----- Material supplied

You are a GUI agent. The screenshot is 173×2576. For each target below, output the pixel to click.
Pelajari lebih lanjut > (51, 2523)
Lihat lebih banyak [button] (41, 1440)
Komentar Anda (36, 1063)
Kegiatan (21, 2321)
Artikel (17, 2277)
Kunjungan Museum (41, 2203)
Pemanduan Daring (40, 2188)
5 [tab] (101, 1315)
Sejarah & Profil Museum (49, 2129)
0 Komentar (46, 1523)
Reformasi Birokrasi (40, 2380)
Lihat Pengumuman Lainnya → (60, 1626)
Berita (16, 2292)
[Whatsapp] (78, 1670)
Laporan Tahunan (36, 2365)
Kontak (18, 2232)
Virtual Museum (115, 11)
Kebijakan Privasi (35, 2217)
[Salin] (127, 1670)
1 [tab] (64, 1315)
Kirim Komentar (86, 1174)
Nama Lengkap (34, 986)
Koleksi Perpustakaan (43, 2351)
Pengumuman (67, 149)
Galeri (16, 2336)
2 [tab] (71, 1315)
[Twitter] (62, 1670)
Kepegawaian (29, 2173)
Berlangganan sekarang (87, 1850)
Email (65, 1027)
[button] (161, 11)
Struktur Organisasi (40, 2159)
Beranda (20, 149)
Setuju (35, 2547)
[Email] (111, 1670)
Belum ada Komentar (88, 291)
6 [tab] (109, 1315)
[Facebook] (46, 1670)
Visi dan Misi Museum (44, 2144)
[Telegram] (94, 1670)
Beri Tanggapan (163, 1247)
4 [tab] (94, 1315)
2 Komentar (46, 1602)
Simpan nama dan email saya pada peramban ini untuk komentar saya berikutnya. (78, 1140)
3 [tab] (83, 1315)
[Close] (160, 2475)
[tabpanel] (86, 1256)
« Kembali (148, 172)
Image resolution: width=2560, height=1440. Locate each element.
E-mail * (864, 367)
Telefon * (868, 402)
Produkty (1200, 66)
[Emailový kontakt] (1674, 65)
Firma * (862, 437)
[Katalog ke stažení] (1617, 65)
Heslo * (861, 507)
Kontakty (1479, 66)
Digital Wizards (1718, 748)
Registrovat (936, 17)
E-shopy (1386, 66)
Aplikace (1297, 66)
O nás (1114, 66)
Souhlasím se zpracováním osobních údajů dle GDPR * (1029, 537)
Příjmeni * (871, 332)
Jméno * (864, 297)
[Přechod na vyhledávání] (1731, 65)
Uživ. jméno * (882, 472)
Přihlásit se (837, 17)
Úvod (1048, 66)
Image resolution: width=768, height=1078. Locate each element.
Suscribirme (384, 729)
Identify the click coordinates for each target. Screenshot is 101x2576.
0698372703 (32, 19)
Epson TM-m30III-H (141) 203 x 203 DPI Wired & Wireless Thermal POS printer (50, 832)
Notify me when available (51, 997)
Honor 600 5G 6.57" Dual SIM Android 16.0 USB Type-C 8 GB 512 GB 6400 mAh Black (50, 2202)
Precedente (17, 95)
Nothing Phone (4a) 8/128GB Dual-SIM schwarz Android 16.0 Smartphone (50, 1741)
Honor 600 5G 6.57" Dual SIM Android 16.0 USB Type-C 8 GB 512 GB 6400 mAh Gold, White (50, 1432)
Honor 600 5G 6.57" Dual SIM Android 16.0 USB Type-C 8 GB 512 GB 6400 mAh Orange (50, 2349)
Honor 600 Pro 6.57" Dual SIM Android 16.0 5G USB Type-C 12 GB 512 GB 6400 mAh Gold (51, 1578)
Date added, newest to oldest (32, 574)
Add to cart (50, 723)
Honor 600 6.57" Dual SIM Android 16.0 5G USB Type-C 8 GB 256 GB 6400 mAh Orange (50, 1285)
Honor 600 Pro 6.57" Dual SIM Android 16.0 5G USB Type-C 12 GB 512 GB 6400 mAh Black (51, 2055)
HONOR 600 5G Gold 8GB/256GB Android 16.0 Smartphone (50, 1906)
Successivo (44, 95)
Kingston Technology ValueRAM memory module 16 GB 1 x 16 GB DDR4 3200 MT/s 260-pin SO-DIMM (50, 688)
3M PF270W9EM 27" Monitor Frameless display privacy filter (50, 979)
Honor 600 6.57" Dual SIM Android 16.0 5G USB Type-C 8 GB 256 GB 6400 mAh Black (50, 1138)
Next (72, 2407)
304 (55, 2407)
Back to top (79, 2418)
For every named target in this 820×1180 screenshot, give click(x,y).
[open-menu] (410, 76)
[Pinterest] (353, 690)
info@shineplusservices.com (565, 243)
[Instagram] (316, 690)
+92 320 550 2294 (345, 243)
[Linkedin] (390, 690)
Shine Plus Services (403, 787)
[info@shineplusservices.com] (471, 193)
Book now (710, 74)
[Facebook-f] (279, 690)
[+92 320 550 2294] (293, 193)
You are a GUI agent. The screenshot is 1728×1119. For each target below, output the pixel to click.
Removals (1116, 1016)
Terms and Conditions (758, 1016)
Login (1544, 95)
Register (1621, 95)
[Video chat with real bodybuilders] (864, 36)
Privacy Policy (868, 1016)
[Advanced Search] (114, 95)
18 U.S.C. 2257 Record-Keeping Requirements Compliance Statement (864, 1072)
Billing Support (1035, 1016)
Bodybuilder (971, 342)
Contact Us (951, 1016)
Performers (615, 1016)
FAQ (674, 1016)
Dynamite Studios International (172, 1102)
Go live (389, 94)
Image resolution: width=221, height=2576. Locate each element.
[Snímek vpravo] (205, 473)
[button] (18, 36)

----------

= Your task =
Where does the string "Smartphone" appear in the records above? Return every line that holds it.

= Answer space =
Nothing Phone (4a) 8/128GB Dual-SIM schwarz Android 16.0 Smartphone (50, 1741)
HONOR 600 5G Gold 8GB/256GB Android 16.0 Smartphone (50, 1906)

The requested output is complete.